It covers its legal tracks but is still an exercise in Muslim bashing
As Jacob Sullum noted this morning, President Trump’s new 90-day ban on travel from six Muslim countries and his suspension of America’s refugee program are in a far stronger position to withstand legal scrutiny than his previous effort. A president has vast discretion in setting immigration enforcement priorities and admitting foreigners so long as he doesn’t run afoul of Constitutional due process protections or injunction against religious discrimination etc.
On its face, Trump’s new travel ban – unlike his last one – meets this criterion. The ACLU is protesting that the ban is still fundamentally rooted not in national security concerns but prejudice and is looking it over for legal challenge. It will have a harder time prevailing in court, but that does not mean it is wrong. Indeed, the order is mere security theater whose intention is to stoke anti-Muslim fear not make America safer.
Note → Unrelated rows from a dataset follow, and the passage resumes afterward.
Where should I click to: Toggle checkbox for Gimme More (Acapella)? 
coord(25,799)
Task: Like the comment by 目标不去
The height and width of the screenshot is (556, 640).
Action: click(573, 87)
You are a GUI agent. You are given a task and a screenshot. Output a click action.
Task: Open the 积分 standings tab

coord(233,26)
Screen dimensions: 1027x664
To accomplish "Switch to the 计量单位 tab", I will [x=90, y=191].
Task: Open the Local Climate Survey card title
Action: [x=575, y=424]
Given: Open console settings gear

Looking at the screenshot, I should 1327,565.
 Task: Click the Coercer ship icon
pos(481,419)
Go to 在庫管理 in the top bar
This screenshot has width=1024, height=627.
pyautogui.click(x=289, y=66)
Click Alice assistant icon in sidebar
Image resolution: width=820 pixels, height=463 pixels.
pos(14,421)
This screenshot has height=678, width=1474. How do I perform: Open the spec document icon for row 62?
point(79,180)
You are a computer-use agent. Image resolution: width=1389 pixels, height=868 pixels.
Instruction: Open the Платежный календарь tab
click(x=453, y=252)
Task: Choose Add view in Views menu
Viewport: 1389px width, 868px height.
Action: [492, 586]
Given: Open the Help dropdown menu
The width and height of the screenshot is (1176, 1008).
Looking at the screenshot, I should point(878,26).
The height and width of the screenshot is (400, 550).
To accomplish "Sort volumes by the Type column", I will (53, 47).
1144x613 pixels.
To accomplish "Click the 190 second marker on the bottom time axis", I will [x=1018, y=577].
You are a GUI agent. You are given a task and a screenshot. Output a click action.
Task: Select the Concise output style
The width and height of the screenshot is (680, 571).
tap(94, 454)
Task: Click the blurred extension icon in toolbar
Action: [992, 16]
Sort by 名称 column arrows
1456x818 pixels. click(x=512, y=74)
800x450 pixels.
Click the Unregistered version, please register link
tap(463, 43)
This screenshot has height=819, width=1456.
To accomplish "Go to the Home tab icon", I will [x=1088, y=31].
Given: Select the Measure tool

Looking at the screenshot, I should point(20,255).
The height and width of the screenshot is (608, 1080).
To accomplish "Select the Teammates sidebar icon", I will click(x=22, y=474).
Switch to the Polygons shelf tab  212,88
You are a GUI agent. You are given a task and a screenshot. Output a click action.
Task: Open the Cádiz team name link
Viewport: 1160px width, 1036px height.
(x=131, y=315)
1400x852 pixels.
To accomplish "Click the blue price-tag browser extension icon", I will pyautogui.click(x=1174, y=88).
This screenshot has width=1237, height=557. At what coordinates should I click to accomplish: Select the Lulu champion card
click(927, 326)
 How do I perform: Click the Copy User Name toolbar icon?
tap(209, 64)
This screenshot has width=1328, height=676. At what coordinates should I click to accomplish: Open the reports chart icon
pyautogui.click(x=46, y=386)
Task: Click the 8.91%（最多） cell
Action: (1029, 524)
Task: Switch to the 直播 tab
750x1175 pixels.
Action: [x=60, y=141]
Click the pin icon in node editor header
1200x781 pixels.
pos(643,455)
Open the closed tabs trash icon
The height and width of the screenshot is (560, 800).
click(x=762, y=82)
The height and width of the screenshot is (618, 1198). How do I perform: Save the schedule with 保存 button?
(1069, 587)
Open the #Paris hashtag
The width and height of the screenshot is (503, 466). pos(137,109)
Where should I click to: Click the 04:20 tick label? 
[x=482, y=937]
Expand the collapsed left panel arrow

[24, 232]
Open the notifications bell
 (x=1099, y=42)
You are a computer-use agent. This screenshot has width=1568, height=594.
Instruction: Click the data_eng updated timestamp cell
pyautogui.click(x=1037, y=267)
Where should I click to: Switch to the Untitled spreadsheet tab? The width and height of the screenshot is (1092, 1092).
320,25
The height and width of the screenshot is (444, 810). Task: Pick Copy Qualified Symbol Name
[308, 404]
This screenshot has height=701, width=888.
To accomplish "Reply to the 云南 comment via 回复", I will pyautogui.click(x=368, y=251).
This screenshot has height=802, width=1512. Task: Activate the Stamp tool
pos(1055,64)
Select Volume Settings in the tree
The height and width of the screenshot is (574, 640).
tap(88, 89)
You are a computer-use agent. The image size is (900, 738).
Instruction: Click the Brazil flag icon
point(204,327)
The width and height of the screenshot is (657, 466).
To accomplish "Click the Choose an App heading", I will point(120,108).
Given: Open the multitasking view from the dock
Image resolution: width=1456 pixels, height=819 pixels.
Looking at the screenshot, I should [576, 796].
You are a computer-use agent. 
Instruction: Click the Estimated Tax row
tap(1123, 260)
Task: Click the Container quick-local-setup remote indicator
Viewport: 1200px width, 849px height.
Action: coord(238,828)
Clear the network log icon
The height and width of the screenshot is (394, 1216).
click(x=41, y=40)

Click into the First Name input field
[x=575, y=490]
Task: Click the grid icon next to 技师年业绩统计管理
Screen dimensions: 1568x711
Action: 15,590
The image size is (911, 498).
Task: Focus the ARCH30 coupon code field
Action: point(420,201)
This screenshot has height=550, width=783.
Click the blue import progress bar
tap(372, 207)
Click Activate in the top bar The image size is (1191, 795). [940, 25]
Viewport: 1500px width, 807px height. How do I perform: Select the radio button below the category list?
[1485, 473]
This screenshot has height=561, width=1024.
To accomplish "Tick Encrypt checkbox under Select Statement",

For starters, as with the old ban that, like the proverbial drunk who looked for his lost car keys under the lamppost where he could see rather than where he lost them, the new ban too goes after countries that are easy targets, not ones that actually have sent terrorists to America (not that it would be OK to have a blanket ban against innocent tourists or students or other travelers from them either). The countries covered by the ban this time include Iran, Syria, Sudan, Libya, Somalia and Yemen. Iraq, which was in the original ban, has been dropped from the list because, evidently, the Iraqi government has assured the administration that it has adequate vetting procedures in place. With the exception of Iran, what’s perverse about this list is that it shuts out the victims trying to flee Islamic terrorism. (And in Iran’s case those who want to flee repressive mullahs.)